Autism Reality NB said...

Jim you say it is hard to put a label on anyone's autism? Really? A non vocal adult who needs 24 7 care and struggles with every aspect of daily life is NOT low functioning? A person with autism or Aspergers who runs a business, meets with Washington media and politicians or has a family is NOT high functioning? I absolutely disagree.

Autism Reality NB said...

Special Apps, with all respect, while you are kind to Mr Silberman your statement that he is just referring to labels is not consistent with what he said. He rejects any attempt to use low functioning and high functioning autism to describe the obvious differences between those who are much more affected by autism and those who are less affected by autism:

"Obviously, the language of “high-functioning” versus “low-functioning” is very tempting to use, and most people—that is, parents and clinicians—use it.
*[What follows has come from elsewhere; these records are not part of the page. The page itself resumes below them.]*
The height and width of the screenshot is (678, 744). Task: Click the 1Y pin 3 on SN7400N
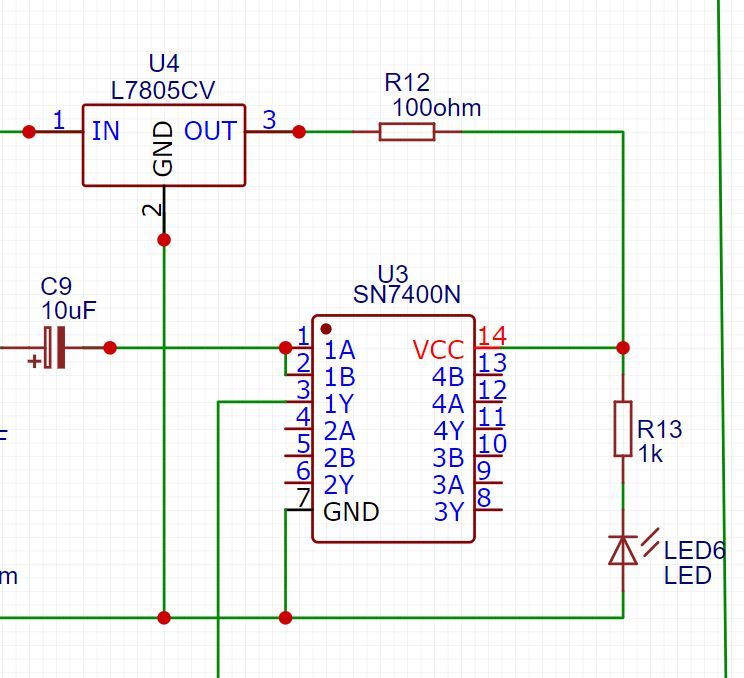click(x=298, y=401)
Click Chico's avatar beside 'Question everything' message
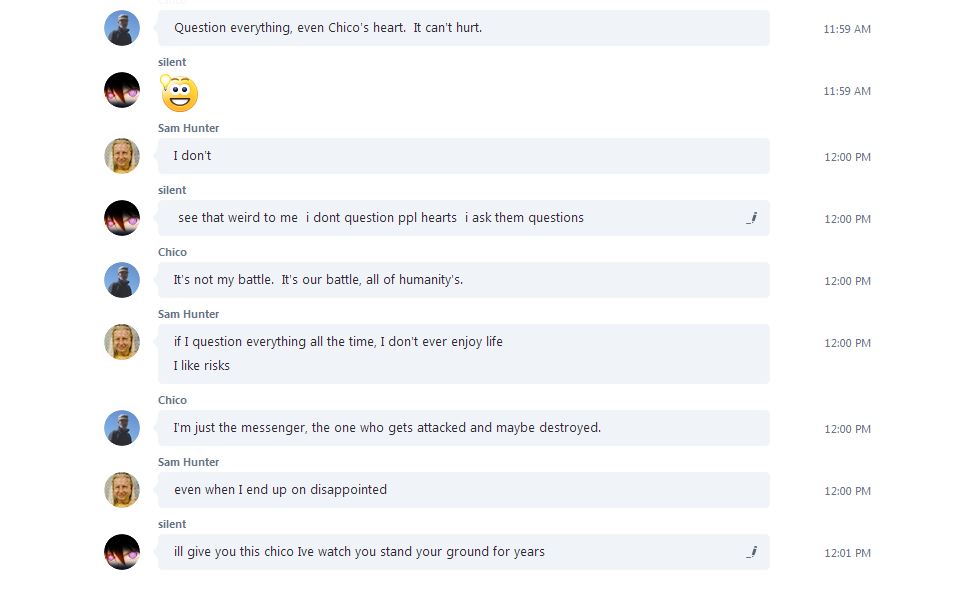The height and width of the screenshot is (601, 980). pos(122,28)
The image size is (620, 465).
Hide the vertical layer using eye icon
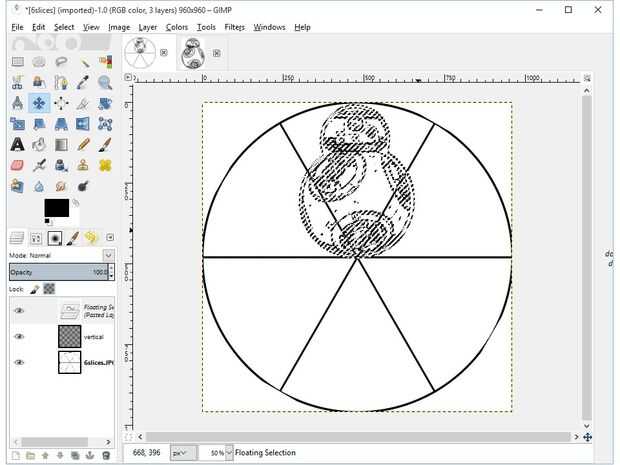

If you have a kid who can’t talk or use the toilet, rarely seems to connect with the people around her, appears to be profoundly intellectually disabled, and bangs her head against the wall, it seems appropriate to classify her as “low-functioning.” On the other hand, if you have a guy with an Asperger diagnosis who has a job writing code or fixing luxury cars and has a wife and kids of his own—it seems easy to call him “high-functioning.” But the autistic adults I know hardly ever use those two terms, because they know better"

Silberman talks about how the autistic adults he knows hardly ever use those two terms BECAUSE THEY KNOW BETTER? He is saying that the terms are wrong. His authority? Obviously high functioning autistic adults. My 16 year old son does not understand terms like "functioning". The low functioning autistic adults that I met in psychiatric hospitals in New Brunswick do not understand such terms and do not FUNCTION on their own at all.

jonathan said...

I'm still trying to figure out where John Robison struggles in his life as Silberman alleges. He has admitted he has no disability of any kind. If this were true of him before age 40, then I don't understand how he got a diagnosis of any sort of ASD from that psychologist friend of his.

Proud Autistic. said...

The problem with the low versus high is that the classification of the diagnosis does not account for such a degree of variation. What someone call low functioning autistic is in real an autistic with comorbidity which make the total sum low functioning. We that has Asperger syndrome may also have comorbidity, which in fact may make us autistic which also is low functioning. This is, as Jim say, something which is impossible to know before one has much each person with autism spectrum disorder in question.

Offroad Artist said...

I see what Silberman is getting at. He is saying we have a drink and shouldn't call it "milk" because it might actually be coconut milk or goat milk. Not a super useful approach. With the added subtlety that either label, "low" or "high" functioning does have inadequacies in practice. There I agree with Silberman somewhat - but clearly there are other checks and balances in the language. "High functioning autistic" is an inadequate label, but it does have a package of meaning that most people are roughly aware of and understand. Same with "low-functioning autistic".

Where we may miss the mark is in the mid ranges, anomalies and fringe reaches of understanding. I am not sure what percentage of autistic people these represent.

Or, how about someone like my son, who has Down syndrome, but is also considered "on the spectrum", exhibiting strong autistic tendencies in some areas yet decidedly non-autistic in others. I would not describe him as either low or high functioning.

You need more than a square hole and a round hole. At the same time we have to be able to face reality.